# Start of Quoted passage
The events that unfolded last week, before, during and after the State of the Nation Address on Thursday evening, will go down in history as a catalytic moment that either helped to break — or build — our democracy.
The difference between these two outcomes depends on the lessons South Africans learn from these events, and how the people who really matter in a democracy — the voters — respond to them.
The dominant narrative at present — which poses a grave threat to democracy — is that we are witnessing a battle for supremacy and control over Parliamentary proceedings between the ANC and the Economic Freedom Fighters (EFF).
Based on this assumption, the ANC went into the State of the Nation Address with a carefully choreographed “battle plan”, executed by the Public Order Police, the SABC, and the Speaker who “commanded” the ANC’s forces from a prepared script on the table before her. The ANC were going into battle (together with key institutions of state), to rout the enemy. They either did not understand, or care, about the grave constitutional implications of what they were doing.
Afterwards Cabinet members were heard congratulating each other on the success of the operation which, they said, “put the EFF in its place” and “showed the EFF who is boss”.
No doubt many South Africans share this perception. But if this analysis remains unchallenged, the events of last Thursday will mark a milestone in the unravelling of our democracy.
If we manage to explain why Thursday’s events, and the ANC’s interpretation of them, are profoundly wrong, and why the actions of most of the major players in this drama undermined the foundations of our constitution, we will turn a potential crisis into an opportunity to entrench concepts that are essential to sustaining democracy. It is essential that the DA does so.
South Africa’s biggest political problem, as many analysts now realise, is that we have a President and a Speaker who do not understand constitutionalism or the role of the institutions of democracy. This is the only conclusion one can reach when Mr Zuma, in all seriousness, asks why he should go to Parliament to answer questions from MPs. And when the Speaker regards it as her responsibility to protect the President when he refuses to answer questions from representatives of the people, even at appropriate question times designated for this purpose.
Given that the Speaker has interpreted her role as protecting the executive (rather than upholding Parliament’s right to call the executive to account), she has undermined her authority and ability to prevent MPs from using inappropriate occasions (such as the State of the Nation Address) to force their unanswered questions onto the agenda. And when she calls MPs insulting names such as “cockroach” she is destroying her own credentials to continue chairing the House.
# End of Quoted passage
# Start of Collected material
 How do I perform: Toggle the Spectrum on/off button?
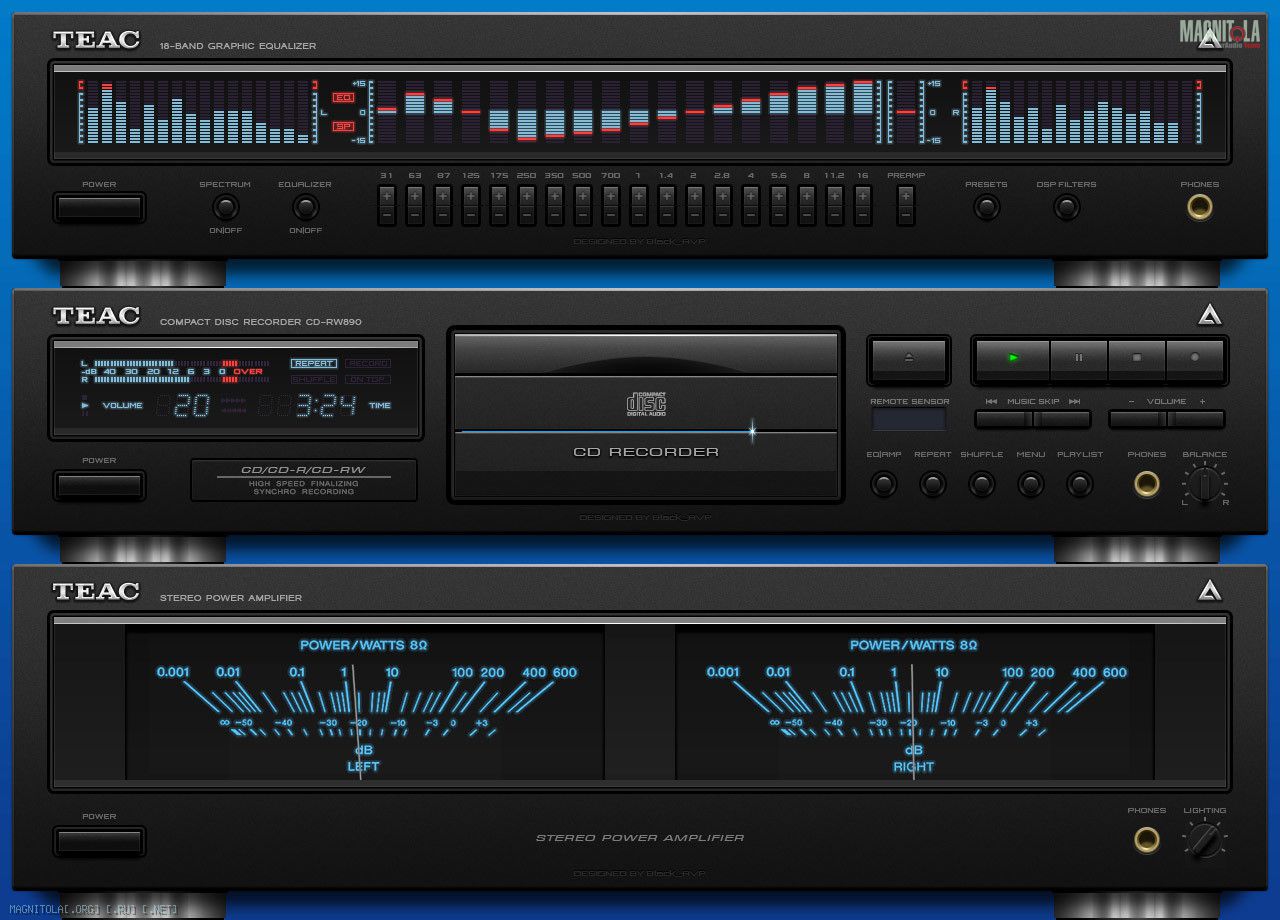(x=225, y=208)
# End of Collected material
:: Exercise A ::
Name everyone the commentary on the State of the Nation Address says carried out the ANC's "battle plan."
:: Exercise B ::
Answer these from the commentary on the State of the Nation Address:
(i) On which evening was the address given?
(ii) What were Cabinet members heard saying the operation did to the EFF?
(iii) What insulting name did the Speaker call MPs?
:: Exercise C ::
Continue the commentary on the State of the Nation Address from its last sentence.

:: Final answer A ::
The Public Order Police, the SABC, and the Speaker.

:: Final answer B ::
(i) Thursday evening.
(ii) That it "put the EFF in its place" and "showed the EFF who is boss."
(iii) "Cockroach."

:: Final answer C ::
Speaker Baleka Mbete is unable to distinguish her role as chairperson of her party (the ANC) from her role in the State (as defender of the institution of Parliament). The President believes that, because he won an election, he has more rights than other members, and is above the law. The EFF’s response to this has been to try to destroy Parliament, not defend it from the ANC’s assault. “I’m not here for rules of Parliament”, Malema told journalists recently. “I’m here for a revolution. We are not going to sit back and allow a situation where a revolution is undermined in the name of rules.” This approach is every bit as dangerous to the future of our democracy as the ANC’s.
Indeed the EFF has demonstrated, repeatedly, that they have no respect for any rules or constitutional rights. Just hours before the SONA began, Malema’s henchmen assaulted one of their own members, and chased him down a street in Cape Town, to prevent him from criticising Julius Malema in front of the media.
The President, Speaker and EFF have, through their conduct since the 2014 election, all contributed to breaking down the apex institution of our democracy, our Parliament — culminating in the confluence of contempt for the constitution we witnessed last Thursday.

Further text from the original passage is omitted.